## Text section
It's ridiculous. I don't know, maybe it isn't so crazy. I'm not one of those jewelry kind of gals. Save for my Tiffany&Co ring (which is a souvenir from New York and, hello, it's fucking Tiffany&Co... it's part of American pop culture; I HAD to get a piece of jewelry from there). Hell, I'm barely one of those brand name girls. With the exception of Steve Madden shoes but, honestly, how can I not be expected to love Steve Madden shoes when they look delicious as this?
Seriously, I just want to gobble them up.

I just don't get it. Are the bulk of the American women really like the ones in the jewelry commercials? They get all giggly and... stupid. I get that some of the rings in the commercials could be engagement rings and those reactions are acceptable. But the rest of them? No way. Those gifts aren't thought out. That's (expensive) shit you buy the day before Christmas that require just the minimum amount of thought, not even checking to make sure that the diamonds are blood-free.

## Data extract

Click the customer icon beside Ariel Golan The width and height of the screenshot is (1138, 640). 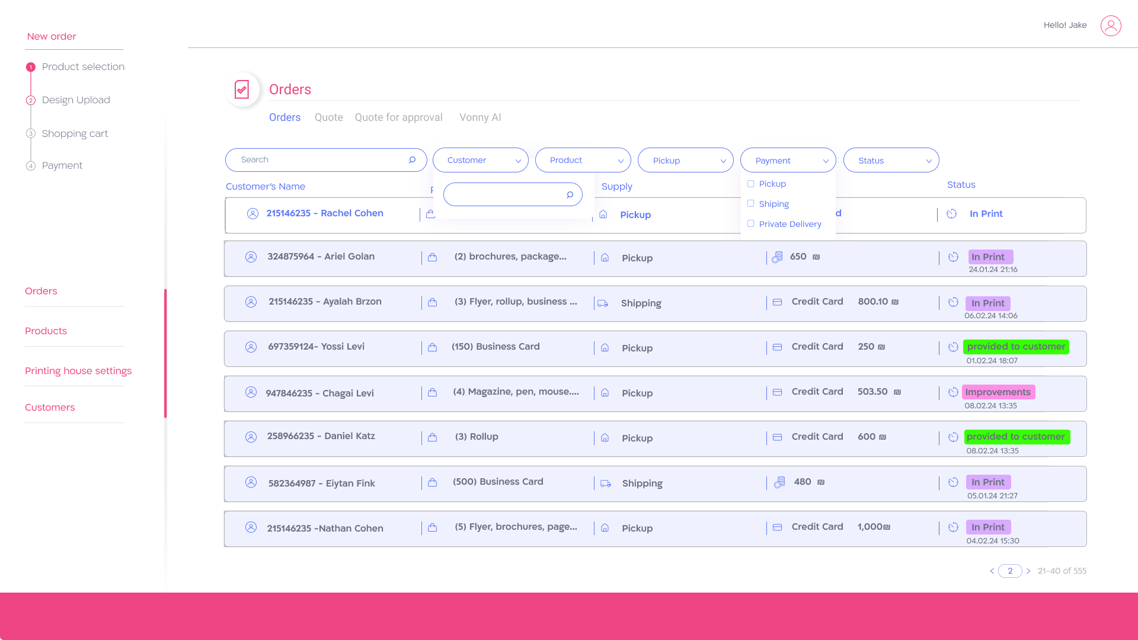pos(251,257)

## Exercises
[1] Answer these questions using the jewelry post.
(a) Where is the writer's Tiffany&Co ring a souvenir from?
(b) What brand of shoes does the writer name as an exception to not being a brand name girl?
(c) Which rings in the commercials does the writer say could make the reactions acceptable?
[2] Summarize the jewelry post in two sentences.
[3] List every name of a brand, a city, or a holiday that appears in the jewelry post.
The data has no connection to the jewelry post.

## Per-task outputs
[1]
(a) New York
(b) Steve Madden
(c) Rings that could be engagement rings

[2] The writer is not into jewelry or brand names, apart from a Tiffany&Co ring bought as a souvenir from New York and a love of Steve Madden shoes. The writer questions whether most American women act like the giggly women in jewelry commercials, accepting such reactions to engagement rings but calling the other gifts thoughtless purchases made the day before Christmas.

[3] Tiffany&Co, New York, Steve Madden, Christmas